__SELECTED PASSAGE__:
§ §

8. Toronto Blue Jays-

Part of me always sympathized with our neighbors to the north. Even when the Expos were still a team, I liked the Blue Jays a lot and always secretly as a Yankee fan hoped they would surge up and break the norm of the AL East standings for a while in the early 2000s–which was:

1. Yankees

2. Red Sox

3. Blue Jays

4. Orioles

5. Devil Rays

I just really always wanted them to have success, and this translated to a fandom of the team when they played teams that weren’t my top-of-the-line favorite teams.

9. Milwaukee Brewers-

My liking of the Brewers began in around 2008 when CC Sabathia joined the team for half a season and did amazing with being in attendance for what should have been a no-hitter, (I might write about this/do a video for a “Blast From the Baseball Past” entry) but then I just had a fandom for the Fielder and Braun teams. My fandom for the team, though, has lessened the past couple of years for obvious reasons regarding one or more of the aforementioned players.

§ §

__DATASET EXTRACT__:
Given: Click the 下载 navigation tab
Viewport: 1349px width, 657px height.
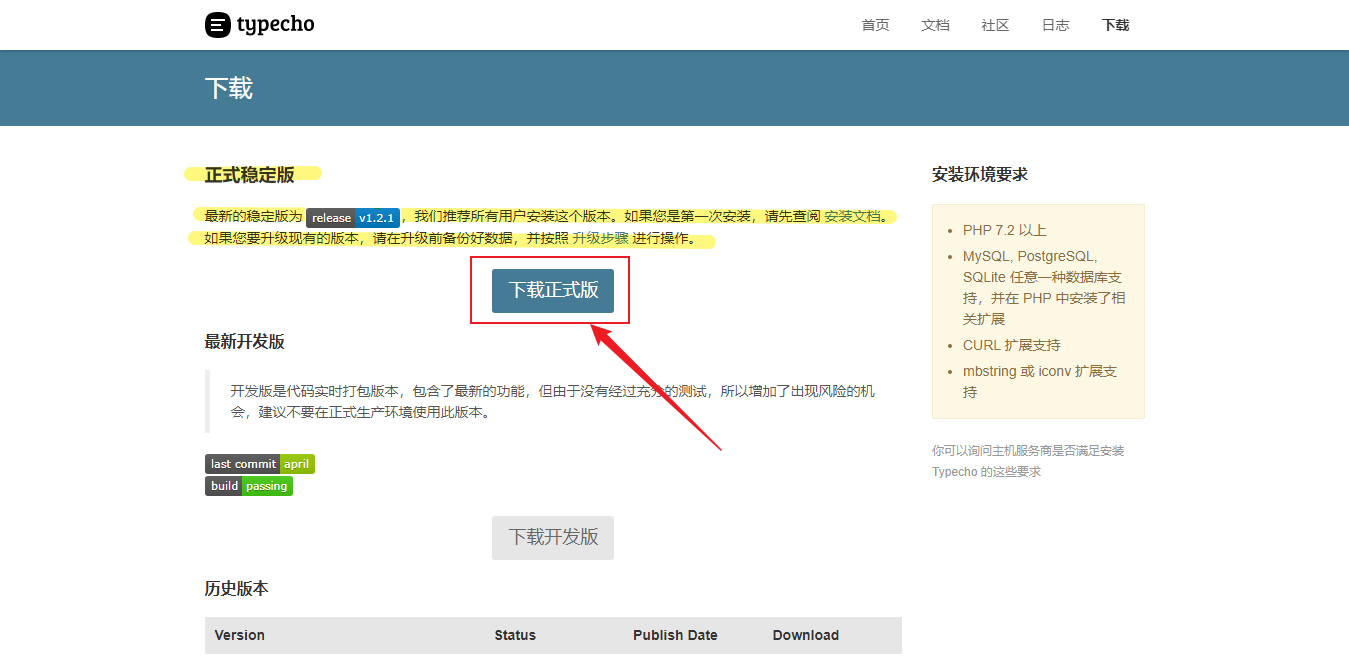Looking at the screenshot, I should 1115,25.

§ §

__REQUIREMENT__: Write what comes next in the ranking of favorite baseball teams, picking up after its last sentence. The lines are not needed for what comes next.

__RESPONSE TO THIS EXERCISE__:
10. Oakland Athletics-

(See Tampa Rays.)

11. Cincinnati Reds-

I think this is kind of a fusion of many of the various teams I have talked about to this point. So in part it’s like the Rays where I liked that a solid major league team was built from the pooling of major league talent, but it is also a lot like the Giants since I really like Joey Votto as a player.

12. Atlanta Braves-

I think this is Nationals-esque in that I loved Turner Field and its atmosphere. I also liked the core and became much more of a fan because of people I have met that are passionate about the Braves. And I can say that the fact that Julio Teheran plays for them doesn’t hurt them at all.

13. Arizona Diamondbacks-

This is one of the teams that I honestly don’t know why I like more than most teams. I’ve just always liked Diamondbacks teams (after the 2001 season, that is.) Yeah, I don’t know.

14. Seattle Mariners-

This has been mostly the product of running into very nice baseball people who are fans of the Mariners. I’m also a fan of how good of a pitching team they have been despite being offensively anemic the past seasons.

15. Baltimore Orioles-

Similarly to the Mariners, I just know a ton of awesome baseball people that are Orioles fans. In addition to that, their stadium is my favorite in baseball. I would say that really the only reason they’re this far down the list is that some Orioles fans became obnoxious as they began to climb out of the AL East cellar.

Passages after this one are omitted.